Turcaill n’apparut dans le champ de vision de frère Mark que quand il se dirigea vers la langue de terre. Dédaignant l’eau qui le séparait, il y pataugea joyeusement pour la rejoindre plus vite. Elle continua à lui tourner le dos mais il était sûr qu’elle était tout ouïe.

— Qui est-ce ? interrogea Mark qui se raidit en le voyant.

— Un certain Turcaill, fils de Turcaill. Si vous nous avez vus pendant qu’on nous emmenait aux bateaux, avec sa taille, vous n’avez pas pu le rater. Il nous dépasse tous d’une tête.
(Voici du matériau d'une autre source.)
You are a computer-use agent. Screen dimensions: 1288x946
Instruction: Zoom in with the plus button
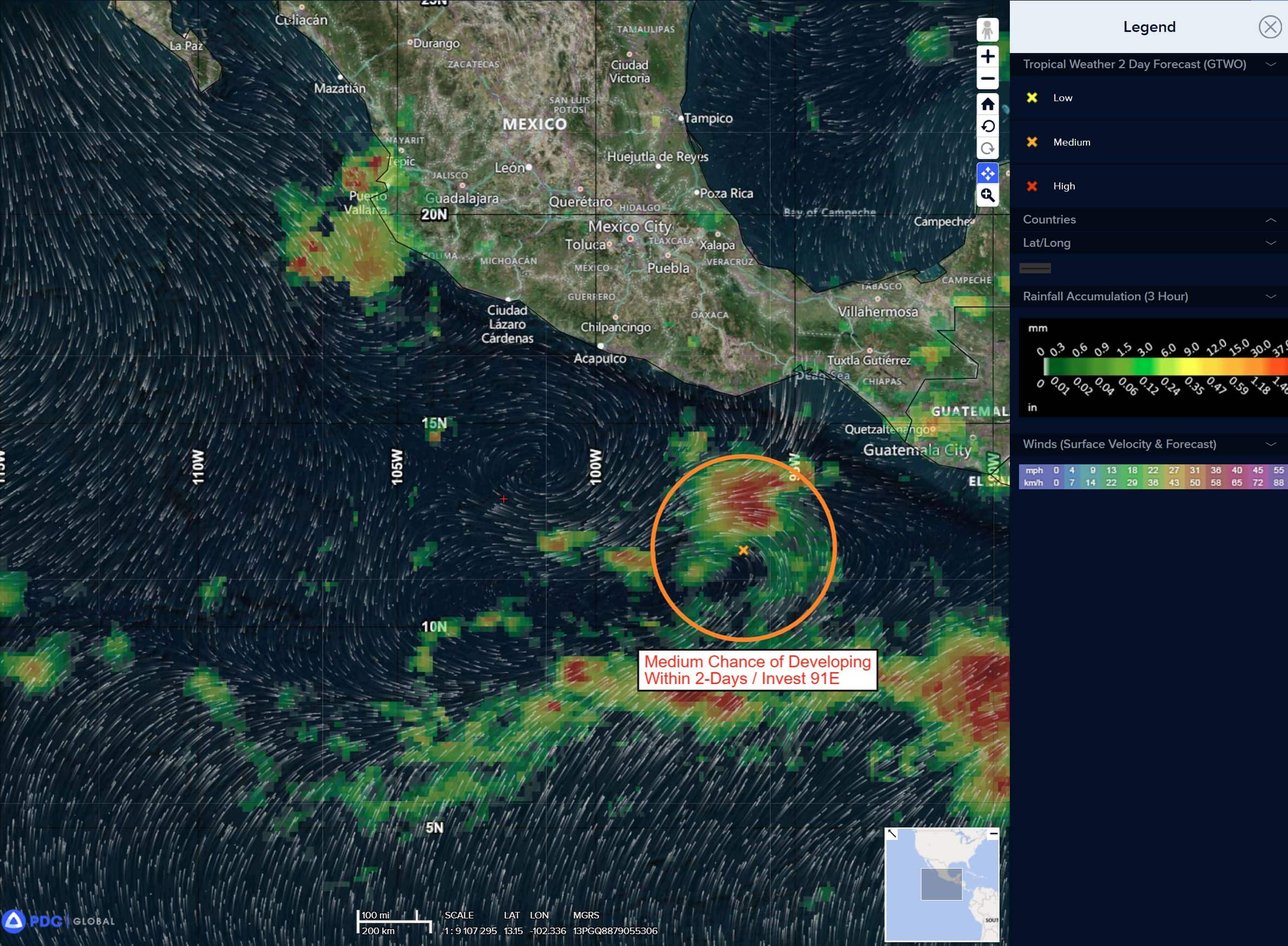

— C’est entre ses mains qu’elle est tombée ? demanda Mark, regardant en fronçant le sourcil Heledd qui, sur son île minuscule, continuait à se comporter comme si nul intrus ne venait d’arriver, dont la présence méritât qu’on la remarque.

— Selon vos propres termes, il est survenu tout armé pour l’emmener.

— Mais qu’est-ce qu’il lui veut ? s’étonna Mark, sans les quitter des yeux.

— Oh ! aucun mal. Ce n’est pas lui qui commande ici, mais de toute manière il ne lui veut pas de mal.

Le jeune homme surgit de l’eau dans un nuage d’embruns près du rocher d’Heledd et se laissa tomber, non sans une certaine grâce, à ses pieds, dans le sable. Elle ne montra pas qu’elle l’avait vu, sauf qu’elle s’écarta un peu de lui. A cette distance, il était impossible d’entendre ce qu’ils se racontaient, mais, curieusement, Cadfael eut soudain l’impression que ce n’était pas la première fois qu’Heledd venait s’asseoir à cet endroit et que Turcaill était déjà venu s’installer à ses côtés.

— Ils ont une petite guerre secrète en train, dit-il placidement, et ça leur plaît à tous deux. Il aime bien la mettre en colère et elle aime le narguer.

Ce sont des jeux d’enfants, songea-t-il, une série d’escarmouches qui les aide à passer agréablement le temps, d’autant plus agréablement qu’ils ne sont dupes ni l’un ni l’autre.

Il lui vint plus tard à l’esprit qu’il ne respectait pas la règle qu’il s’était fixée et qu’il pariait alors que l’issue était loin d’être acquise.